Multi-variable Optimization in Electric Discharge Machining of AISI304 Stainless Steel Using Grey Entropy Weight Method
摘要
In the present industrial environment, there is fierce competition, which has resulted in a growing demand for highly precise machining of various materials using advanced machining techniques. Electric discharge machining (EDM) is a widely used and extremely efficient advanced machining method that is particularly suitable for working with difficult materials, such as super-alloys, composites, and heat-resistant steels. This study focuses on examining the correlation between the input and output variables of electric discharge machining. Three adjustable machining parameters, specifically current, pulse on time, and voltage, have been selected to determine the material removal rate and surface roughness of AISI304 stainless steel. The experiment is conducted using the Taguchi technique orthogonal array (L27) and the response surface approach is employed to determine the optimal process parameters that minimize surface roughness (SR) and maximize material removal rate (MRR).
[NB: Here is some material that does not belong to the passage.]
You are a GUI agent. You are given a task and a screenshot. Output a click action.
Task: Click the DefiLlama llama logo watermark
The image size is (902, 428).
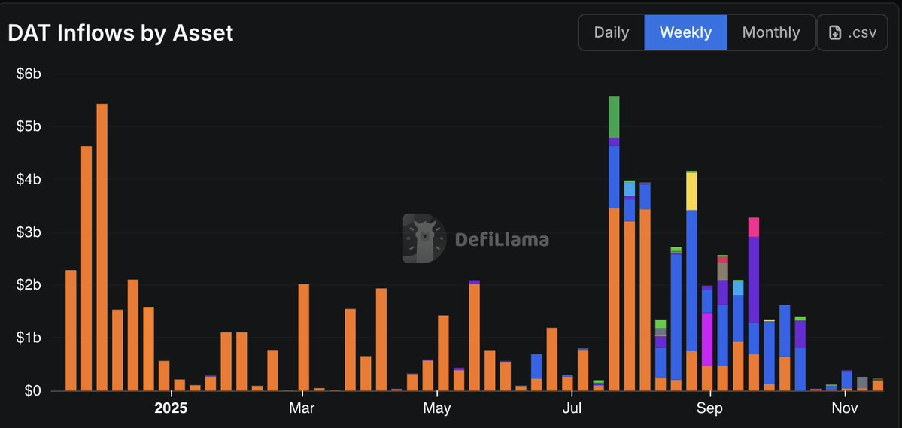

The efficacy of the present mathematical models has been tested using analysis of variance. This research aims to simultaneously optimize the material removal rate and surface roughness by utilizing the grey entropy weight approach. The experimental results demonstrated that the utilization of the grey entropy methodology significantly improved the output responses in the EDM process compared to the mean method. Furthermore, the grey relational grade was measured to be 0.9641. Hence, the choice of a mechanism for allocating weights to responses and the optimization method itself are pivotal elements in the process of making decisions for multi-objective optimization. The experimental verification validates the effectiveness of the proposed strategy in enhancing the overall machining performance.